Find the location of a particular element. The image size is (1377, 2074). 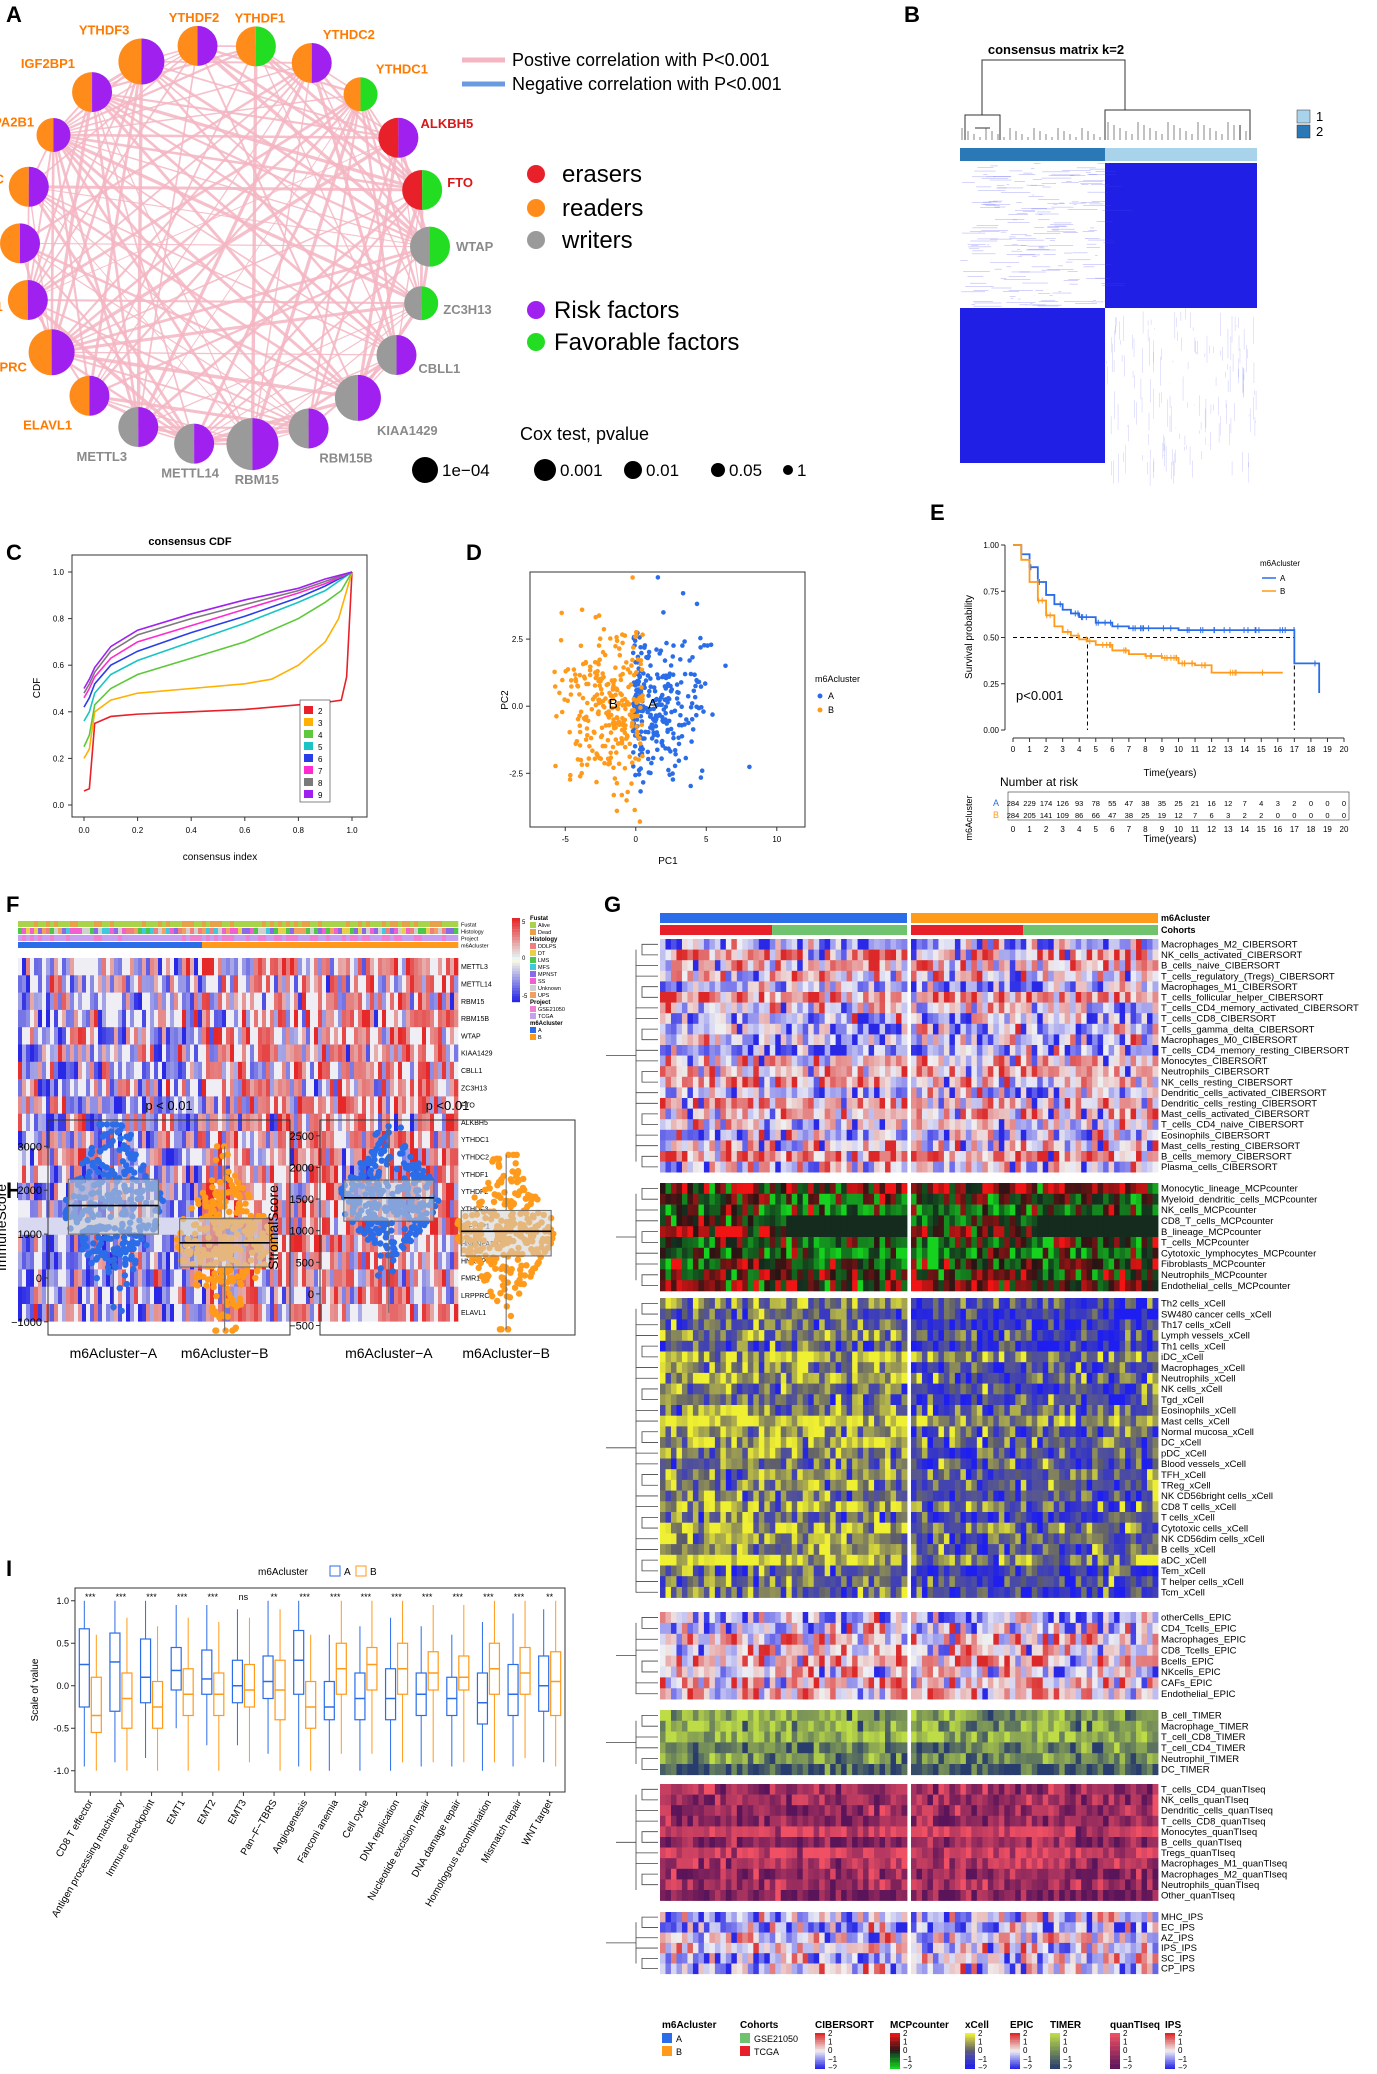

f-scale-step is located at coordinates (516, 958).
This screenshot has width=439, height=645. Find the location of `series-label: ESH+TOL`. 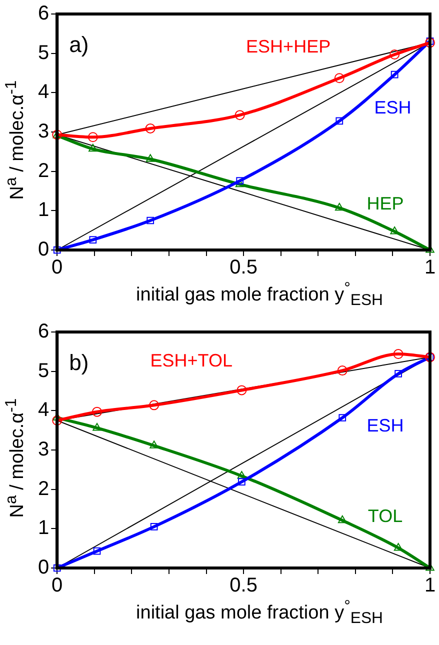

series-label: ESH+TOL is located at coordinates (191, 360).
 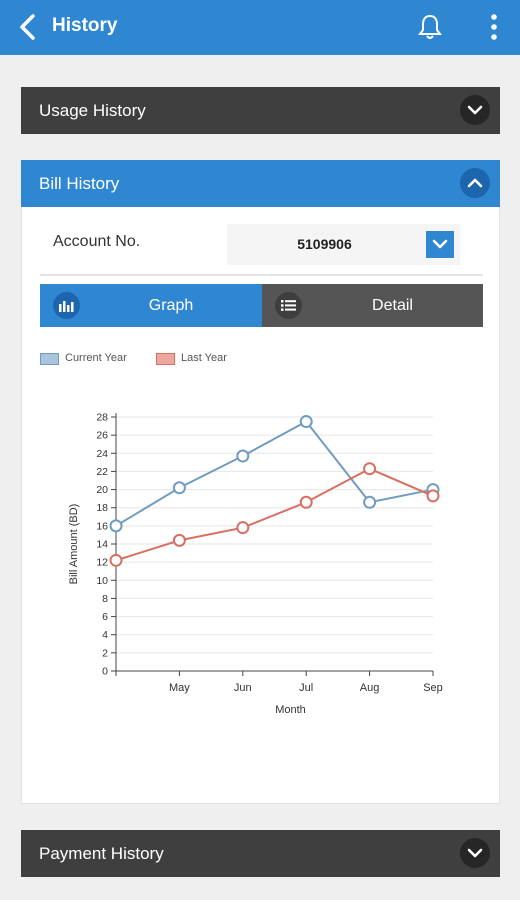 What do you see at coordinates (74, 544) in the screenshot?
I see `y-axis-label: Bill Amount (BD)` at bounding box center [74, 544].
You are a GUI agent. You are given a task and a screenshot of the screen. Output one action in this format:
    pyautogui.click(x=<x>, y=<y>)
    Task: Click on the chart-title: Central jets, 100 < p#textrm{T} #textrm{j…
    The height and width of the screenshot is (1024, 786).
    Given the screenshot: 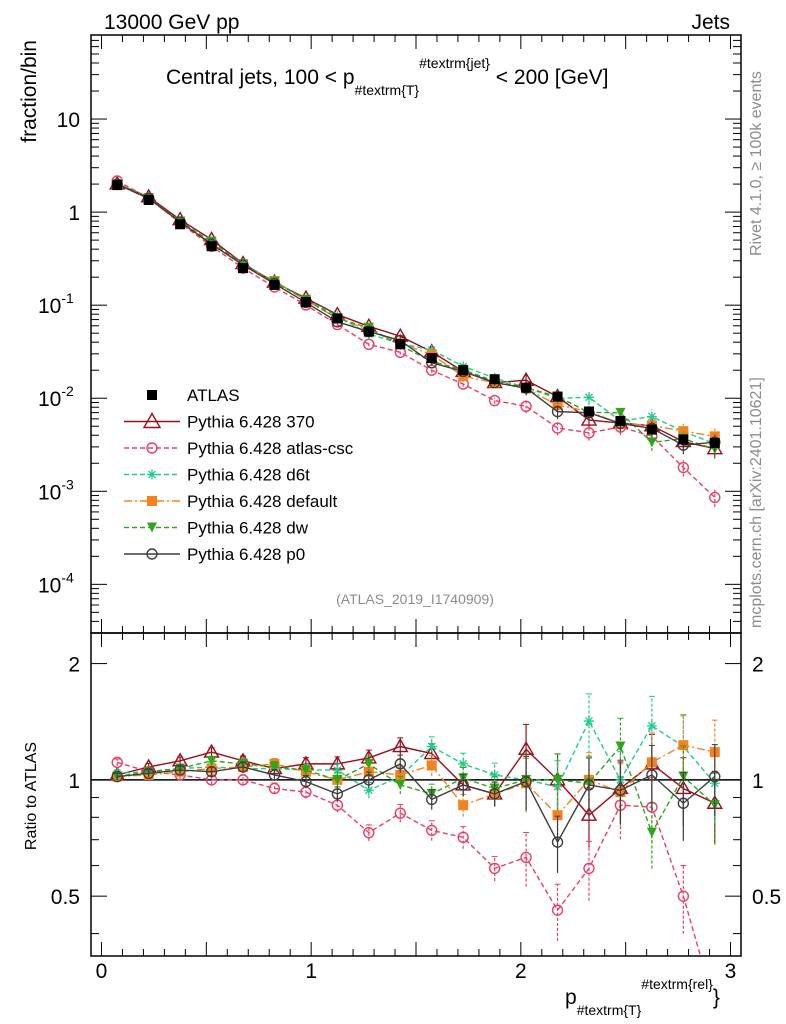 What is the action you would take?
    pyautogui.click(x=387, y=76)
    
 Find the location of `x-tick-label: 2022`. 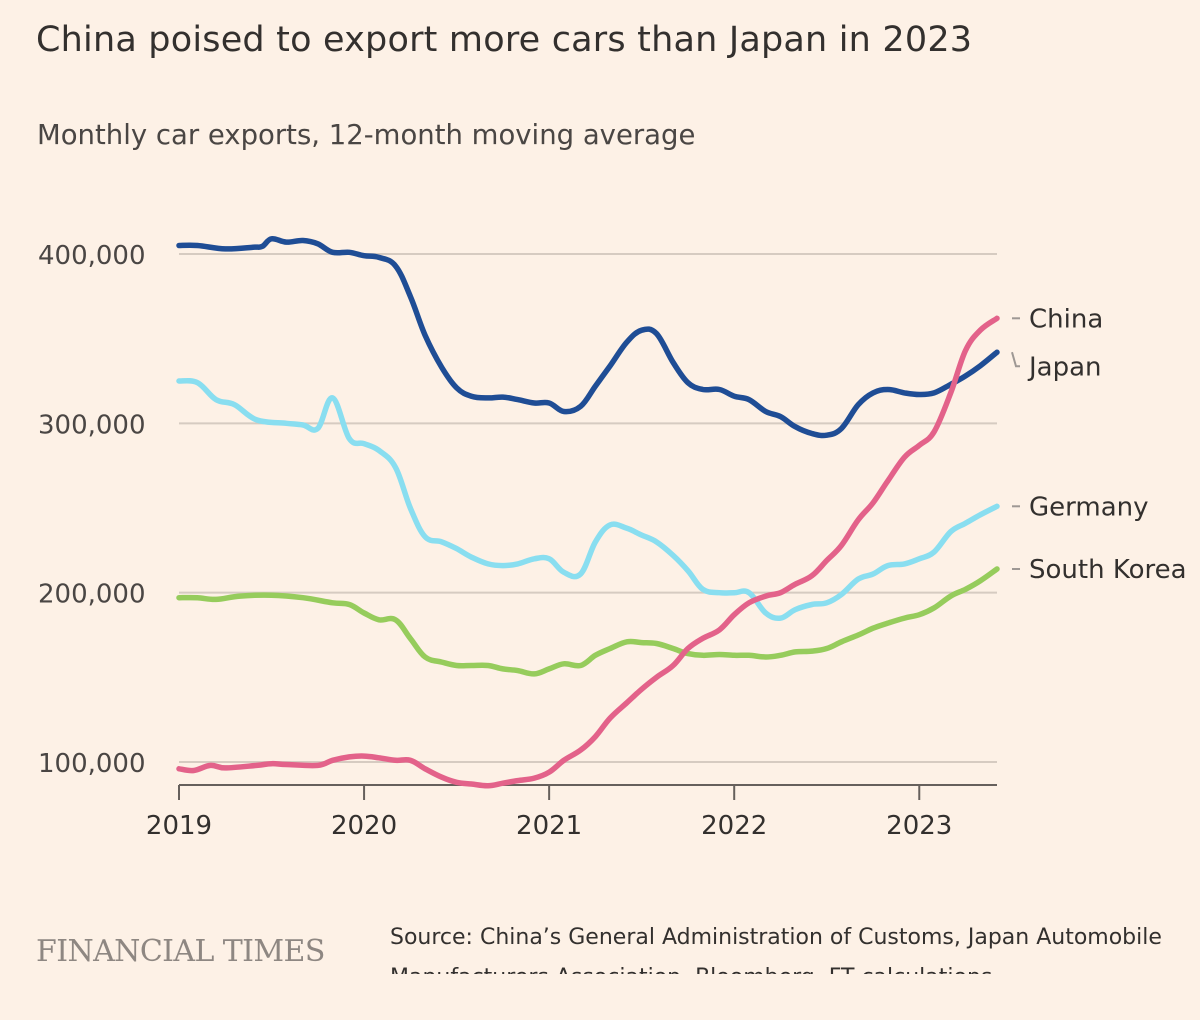

x-tick-label: 2022 is located at coordinates (734, 826).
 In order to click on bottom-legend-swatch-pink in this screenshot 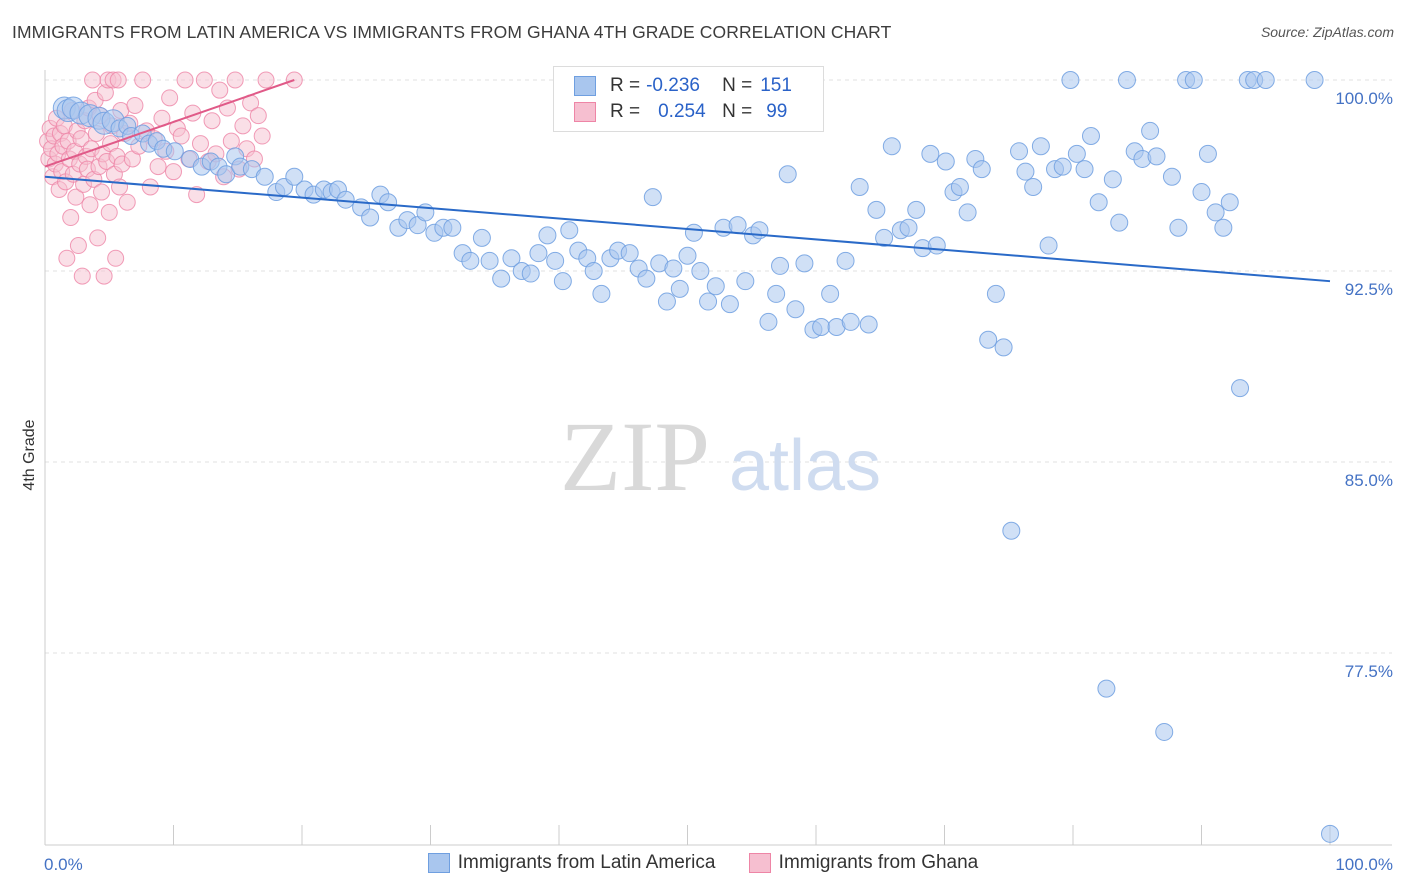, I will do `click(760, 863)`.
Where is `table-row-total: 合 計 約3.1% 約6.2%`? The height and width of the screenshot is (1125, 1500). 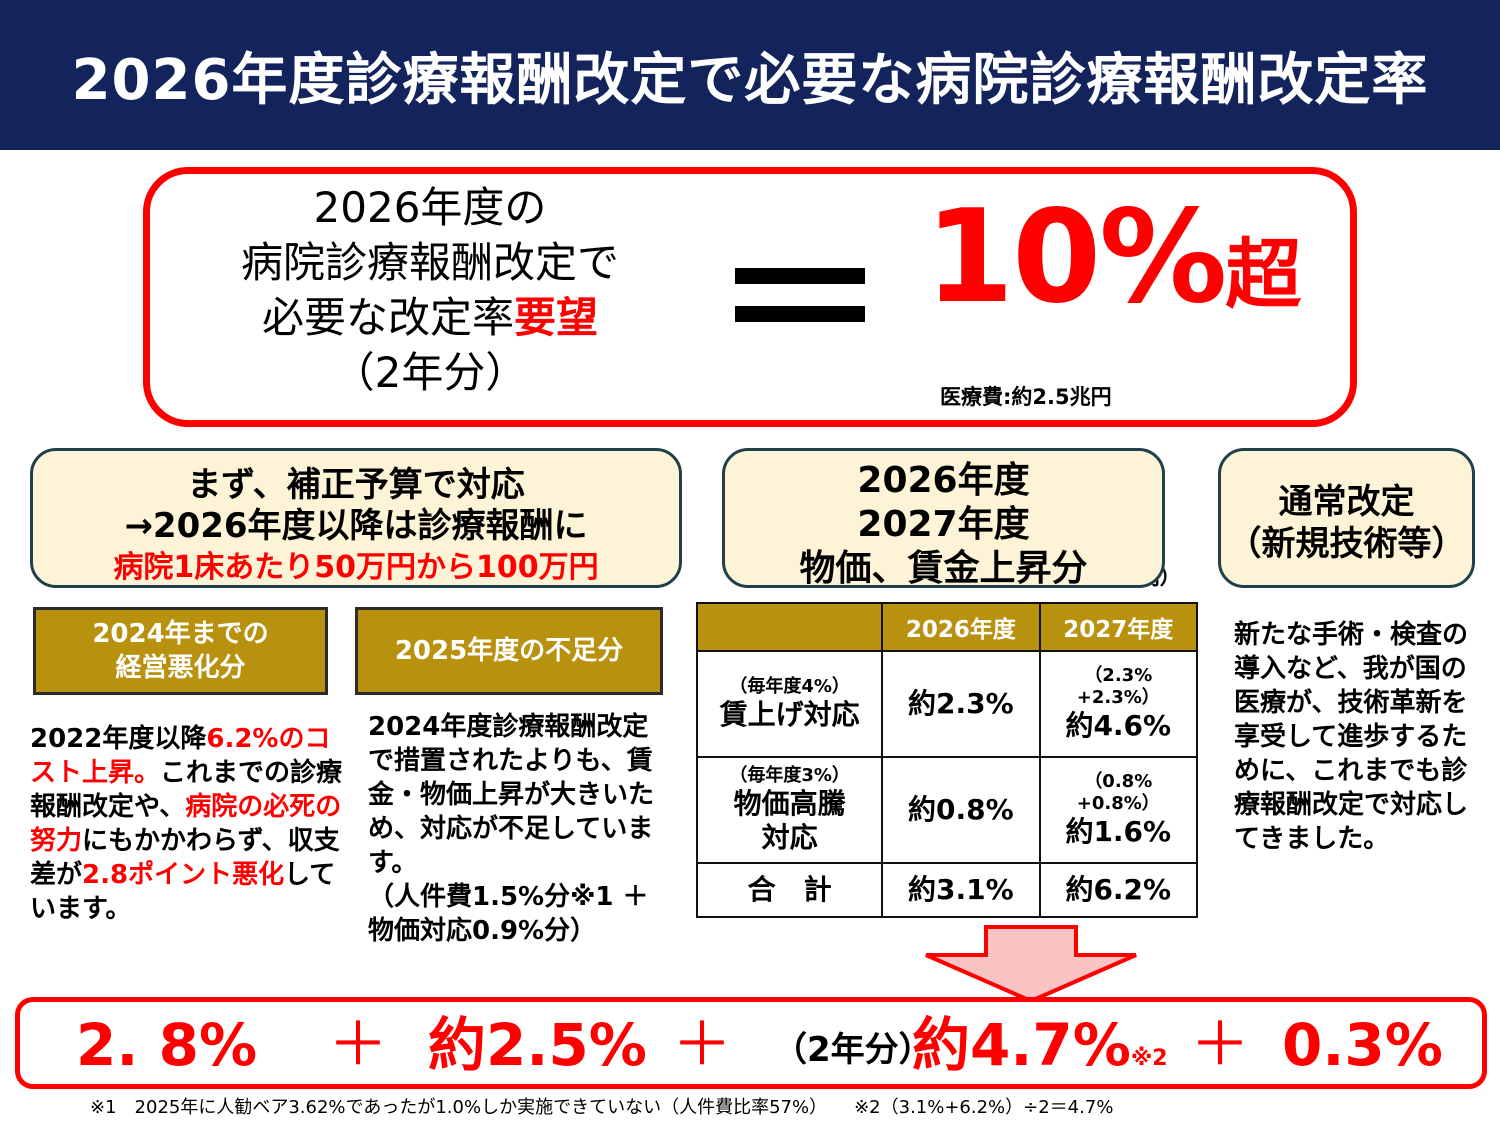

- Exercise prompt:
Rewrite the records from the start through the line containing "center [74, 544].", switching "location" to "position" and leaving everything else as it is. Leave the pictures out of your answer.

- Answer to the exercise:
Find the position of a particular element. The image size is (1377, 2074). 

f-scale-step is located at coordinates (516, 958).
This screenshot has width=439, height=645. Find the position of `series-label: ESH+TOL`. 

series-label: ESH+TOL is located at coordinates (191, 360).
  What do you see at coordinates (74, 544) in the screenshot?
I see `y-axis-label: Bill Amount (BD)` at bounding box center [74, 544].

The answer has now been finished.